Building a data center facilities management team from scratch
The Dream Job
By Fred Dickerman
Editor’s note: Mr. Dickerman’s feature on the challenges of starting a Facilities Team breaks new and unexpected ground, as Mr. Dickerman adapts the new FORCSS methodology to help resolve a staffing question in a hypothetical case. The Uptime Institute did not anticipate this use of FORCSS as it developed the new methodology. In fact, records of the two Charrettes of industry stakeholders do not include any discussion of staffing levels.
Nonetheless, the Uptime Institute and the authors of the FORCSS document are gratified by Mr. Dickerman’s imaginative, if hypothetical, application of FORCSS, recognizing that the success of FORCSS as a tool depends on individuals like Mr. Dickerman finding it an easy-to-use tool to prioritize IT deployments.
It is Monday morning, and Pat, newly promoted to the position of Data Center program manager, is flying to the construction site of the company’s new data center. Last Friday the CIO of the company said to Pat, “I have good news and bad news! The good news is that based on the great job you did with the FORCSS™ analysis for our company’s five-year data center strategy, we have decided to promote you. You are going to be responsible for the operation of the new Tier III data center we’re building so we can consolidate all our IT into one facility.”
Naturally Pat wondered, “What’s the bad news?”
The CIO continued, “Since this is the first data center we’re going to own, we don’t actually have a Facility Management team for you to manage. You’re going to have to create the team starting from scratch. And the team has to be in place within four months to help commission the new data center and accept the facility from the contractor.
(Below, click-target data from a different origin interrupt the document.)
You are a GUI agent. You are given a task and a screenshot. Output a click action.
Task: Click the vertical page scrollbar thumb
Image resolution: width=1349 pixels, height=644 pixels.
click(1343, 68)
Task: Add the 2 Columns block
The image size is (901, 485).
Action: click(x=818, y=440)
Fly out to the site on Monday, and come back to me in two weeks with a draft of your plans for the new Facility Management team.”
Of course, some program managers, informed that they will be creating a Facility Management (FM) team from scratch, might view that as more good news rather than bad news.
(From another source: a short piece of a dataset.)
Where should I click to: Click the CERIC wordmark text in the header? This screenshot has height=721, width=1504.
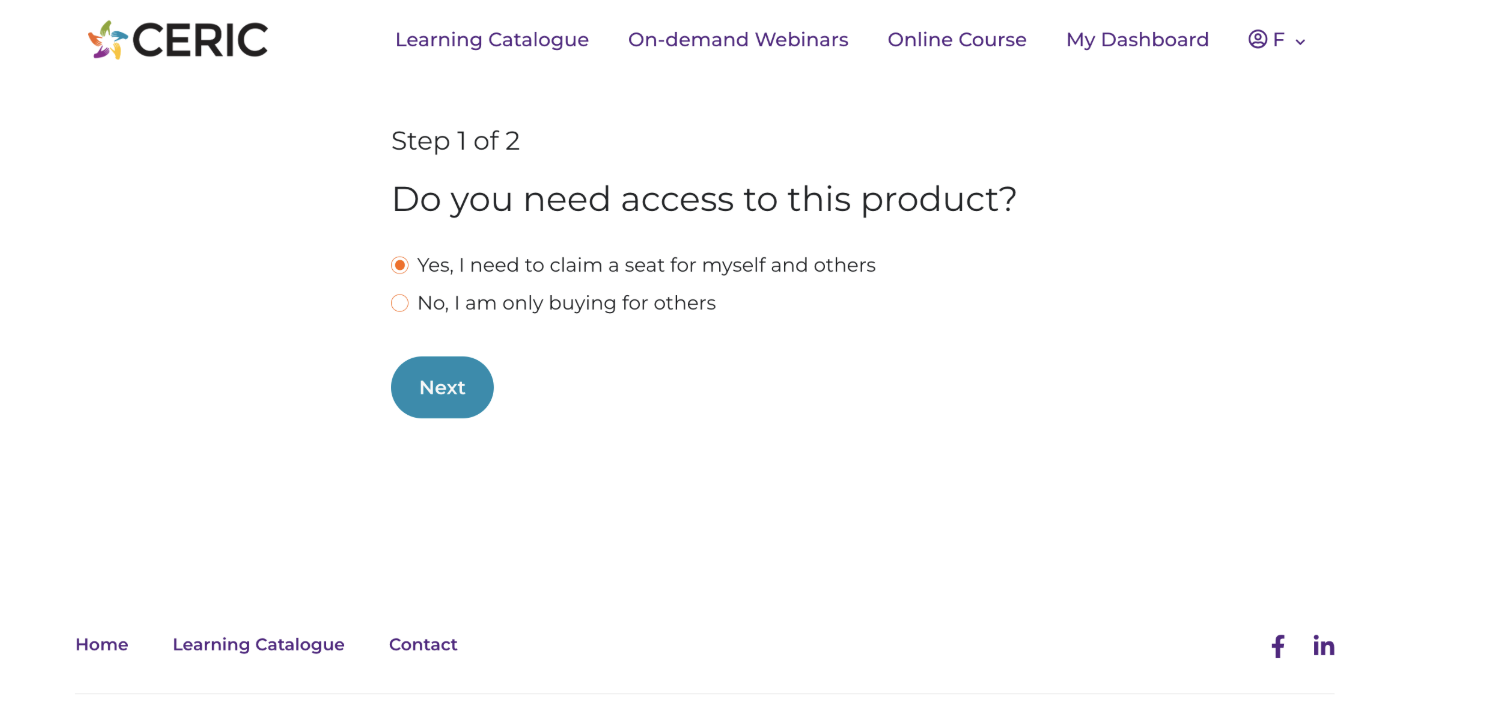pyautogui.click(x=200, y=40)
Experienced facility managers will immediately recognize that Pat’s challenge is much bigger than just hiring a new FM team. The “People” component is certainly part of what needs to be done in the next four months; however, operating the new data center will also require establishing relationships with service vendors, utilities and suppliers. Creating a maintenance plan with tasks and schedules is essential, and each maintenance task, whether preventive, predictive or reactive, will require a written procedure for the operators to follow. In addition, the data center will need a complete set of operating policies and rules. While all this is being created, Pat (and the FM team) will need to monitor the construction of the new facility and participate in the commissioning, acceptance and certifications of the site. Finally, the FM team will want to establish a good working relationship with the team’s “customers,” the IT personnel who will be installing and operating IT equipment in the data center.
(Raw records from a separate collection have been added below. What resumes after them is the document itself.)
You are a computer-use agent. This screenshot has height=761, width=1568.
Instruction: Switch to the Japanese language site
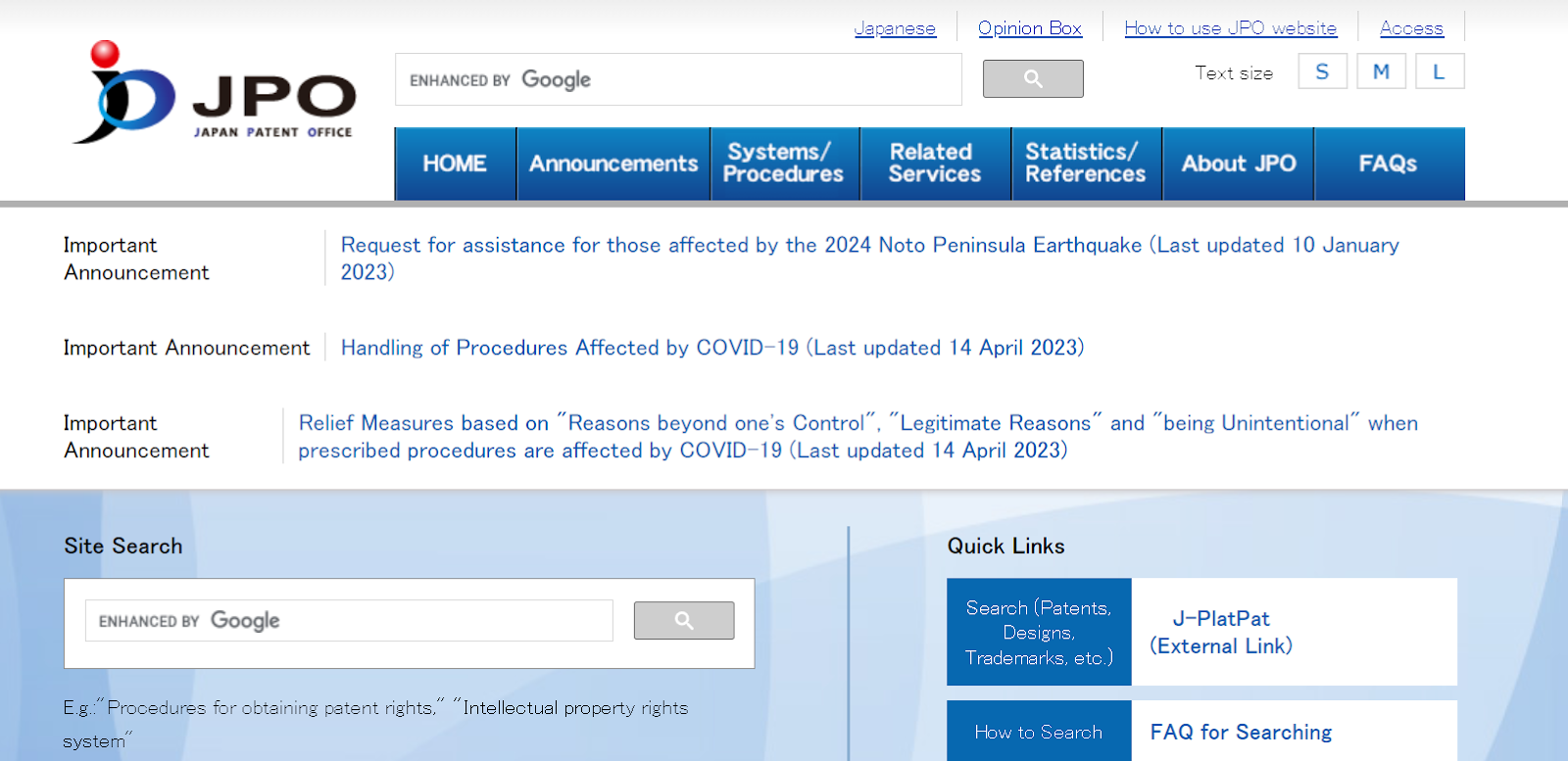(895, 28)
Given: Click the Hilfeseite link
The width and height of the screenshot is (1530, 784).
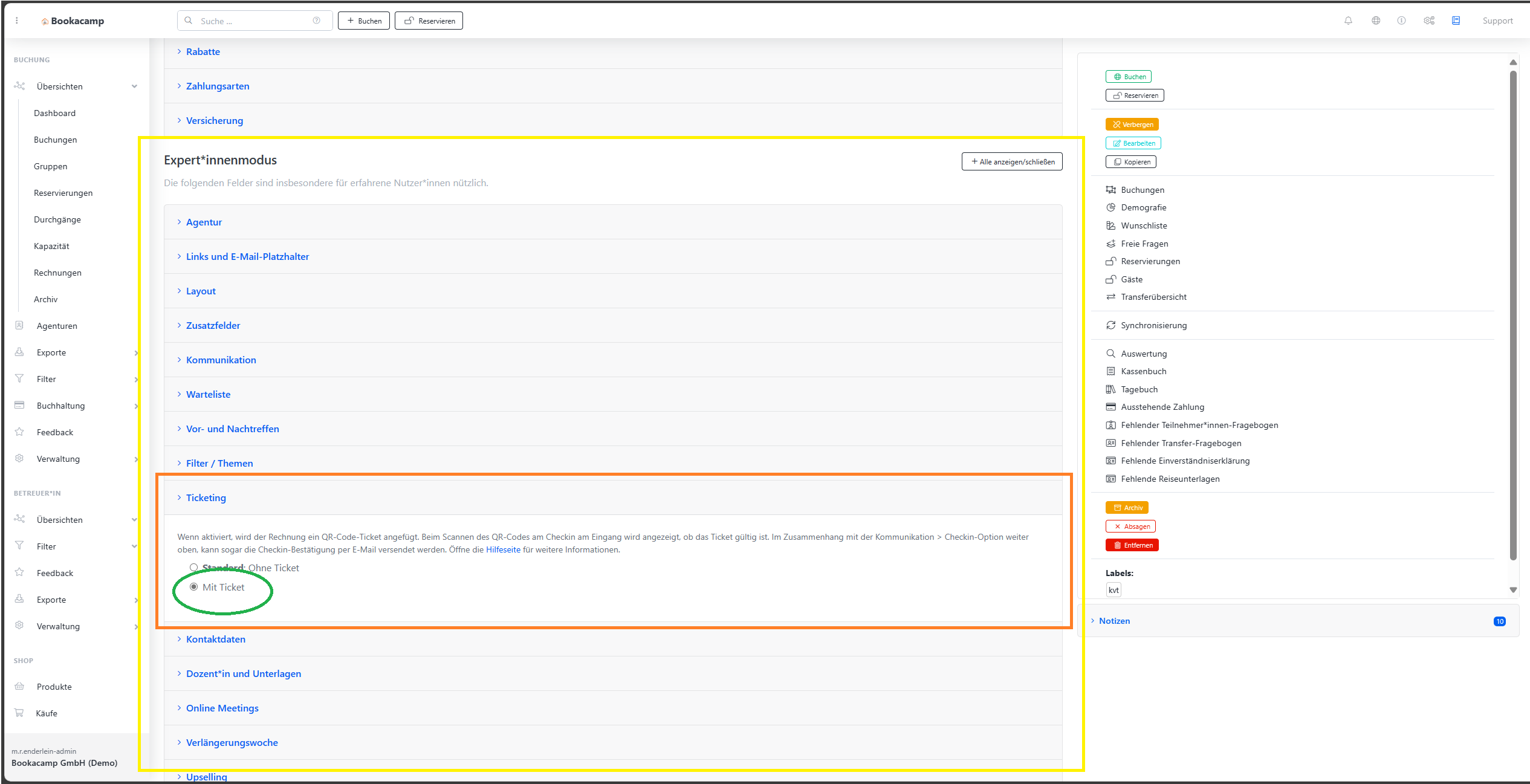Looking at the screenshot, I should coord(503,549).
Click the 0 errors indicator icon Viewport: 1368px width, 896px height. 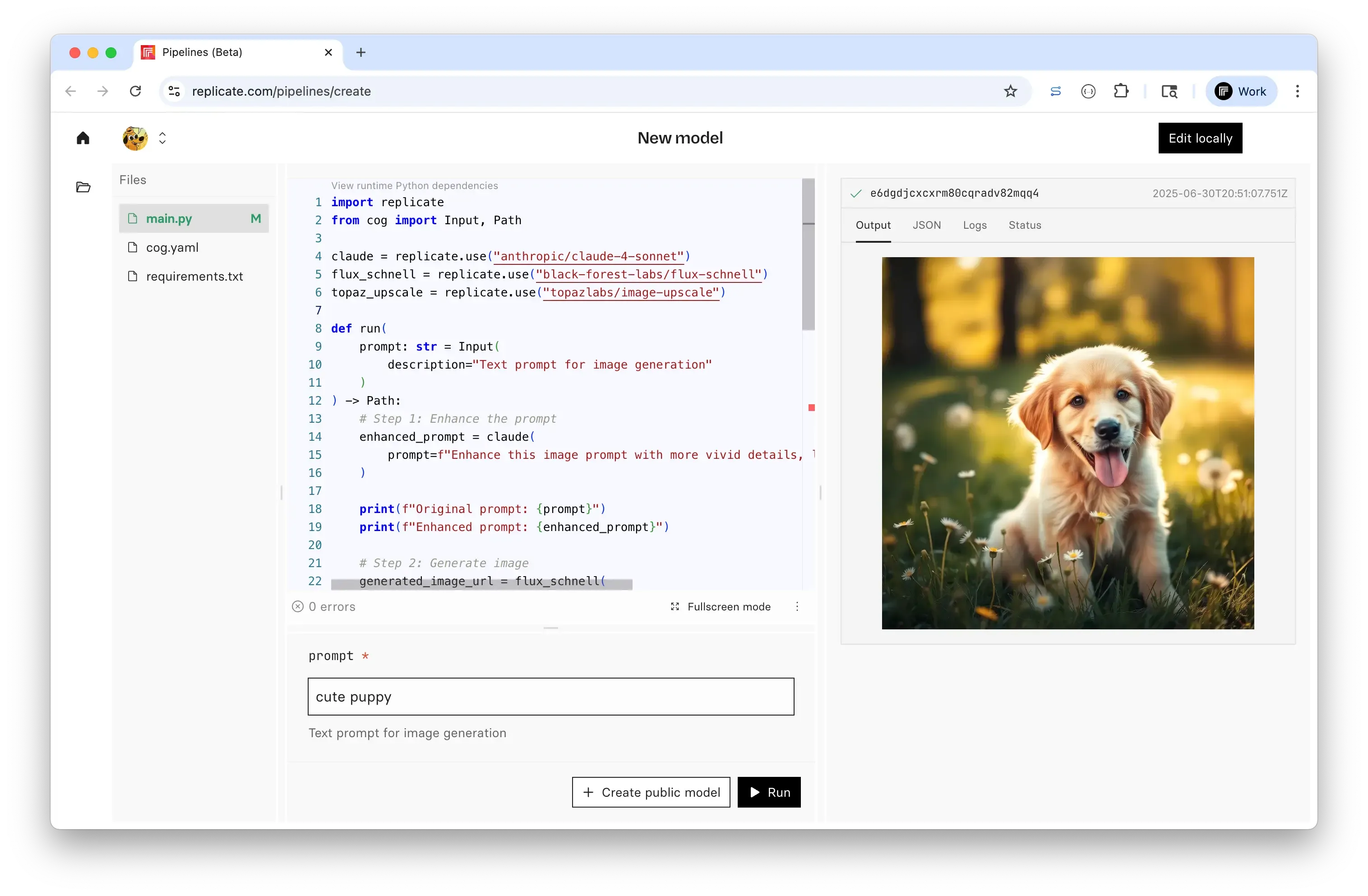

Pat’s first task is to decide on a mission statement for the new FM team. Employees sometimes think of a mission statement as an enterprise-level declaration of the goals and objectives of a company, developed to have something to put on the first page of the annual report but having little relevance to operations. But all employees of an enterprise, and certainly all the managers, should have mission statements of their own, with three key elements:
- What am I supposed to do (goals and objectives)?
- Who am I supposed to do it for (clients/stakeholders)?
- How am I going to be measured (measures of value)?
In Pat’s case, the mission statement might start out quite simply:
- Operate the data center with 100% safety and 100% availability. [In our story, Pat’s data center is a critical facility, with a consequent requirement for a commitment to 100% availability. An organization with several sites and a resilient overall architecture might, in theory, accept an objective of less than 100% availability, but it is hard to imagine any facility manager going to a CIO and saying “I’m committed to 95% uptime for this data center!”]
- Install and activate IT equipment as it migrates into the data center, on time and within budget.
- Manage the facility within an approved budget.
- The CIO
- The company’s IT departments and IT users
- Stakeholders – The rest of the company, vendors, the company’s customers, shareholders.
Measures of value:
- Safety and availability records – no incidents, no events
- IT fit-out scheduled dates versus actual dates
- Facility budget versus actuals.
Of course, when Pat presents a mission statement to the CIO some additional objectives might be added:
- A PUE target
- A renewable energy target to support the company’s environmental sustainability goals
- Certification targets for the team to achieve Uptime Institute, ISO or other certifications within specified time frames.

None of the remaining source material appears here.